|Ahead of print
Mediastinal small cell carcinoma with a metastasis to the orbit: A rare carcinoma with an unusual metastatic progression
Meltem Kirli Bolukbas1, Fatma Yalcin Musri2, Sibel Karaca1
1 Department of Radiation Oncology, Health Sciences University Erzurum Regional Training and Research Hospital, Yakutiye, Erzurum, Turkey
2 Department of Medical Oncology, Health Sciences University Erzurum Regional Training and Research Hospital, Yakutiye, Erzurum, Turkey
|Date of Submission||16-Sep-2019|
|Date of Decision||24-Oct-2019|
|Date of Acceptance||24-Apr-2020|
|Date of Web Publication||05-Aug-2020|
Meltem Kirli Bolukbas,
Department of Radiation Oncology, Health Sciences University Erzurum Regional Training and Research Hospital, Yakutiye, Erzurum
Source of Support: None, Conflict of Interest: None
Extraocular muscle (EOM) is a rare site for orbital metastasis. We presented a case of solitary EOM metastasis from mediastinal small cell cancer (MSCC) for the first time. A 49-year-old man presented with hoarseness. Thorax computed tomography (CT) revealed a mediastinal mass. A fine-needle aspiration biopsy (FNAB) confirmed the diagnosis of MSCC. The patient staged as limited-stage MSCC with a positron emission computed tomography (PET-CT). The patient received radical chemo-radiotherapy (CRT). PET-CT showed a complete response after CRT. Afterward, the patient presented with double vision and a headache. Brain magnetic resonance imaging (MRI) demonstrated a 2 cm metastatic lesion at the left inferior rectus muscle. A 30 Gy palliative RT was applied. The full regression of the mass was achieved 3 months after the palliative RT. Although solitary EOM metastasis is rare, the timing of accurate diagnosis and appropriate treatment can help to preserve the patient's vision and relieve complaints related to the mass.

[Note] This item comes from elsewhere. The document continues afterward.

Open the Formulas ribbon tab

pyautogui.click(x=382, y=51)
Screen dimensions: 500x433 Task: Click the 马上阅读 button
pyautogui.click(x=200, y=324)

Keywords: Helical tomotherapy, mediastinal small cell cancer, orbital metastasis, radiotherapy, small cell cancer
|How to cite this URL:|
Bolukbas MK, Musri FY, Karaca S. Mediastinal small cell carcinoma with a metastasis to the orbit: A rare carcinoma with an unusual metastatic progression. Indian J Cancer [Epub ahead of print] [cited 2020 Oct 20]. Available from: https://www.indianjcancer.com/preprintarticle.asp?id=291417
| » Introduction|| |
Small cell carcinoma (SCC) is a highly aggressive malignancy that predominantly arises from the lungs. However, this cancer can also occur not only in the lung but also in other organs. Extrapulmonary SCC (EPSCC) is a rare malignancy accounting for only 2.54% of all SCCs. The mediastinal SCC (MSCC) is a subgroup of EPSCC. It is characterized by the presence of lesions in the mediastinum without any pulmonary origin.,,
Orbital metastasis is a relatively uncommon presentation for malignancies and occurs up to 7%. The cancers that most commonly metastasize to orbit are breast (53%), prostate (12%), and lung cancers (8%)., Herein, we report a case of 49 years old man, who presented with the metastatic progression of a primary MSCC after the complete response to the concomitant chemoradiation therapy (CRT). This case is the first reported case for orbital metastasis of MSCC in the literature.
| » Case History|| |
A 49-year-old man presented with hoarseness. Physical examination was regular, but vocal cord examination revealed paralysis on the left side. Thorax computed tomography (CT) showed a mediastinal mass. A fine-needle aspiration biopsy (FNAB) was performed for the diagnosis. The hematoxylin and eosin staining showed cells with increased mitotic activity of 12 times the size of the mature lymphocyte and in some places containing crushing artifact. Immunohistochemical staining showed positivity for pan-cytokeratin, thyroid transcription factor-1 (TTF-1), CD 56, chromogranin, synaptophysin, and neuron-specific enolase (NSE) and negativity for CD 68 and leukocyte common antigen (LCA ). The Ki-67 proliferative index was 99%. On the basis of these findings, the diagnosis of small cell cancer was confirmed [Figure 1]. Positron emission tomography (PET-CT) and magnetic resonance imaging (MRI) of the brain were performed for staging, and there were no primary or metastatic lesions in the body except the mediastinal conglomerated lymph node. Therefore, the patient was diagnosed as a limited-stage MSCC [Figure 2].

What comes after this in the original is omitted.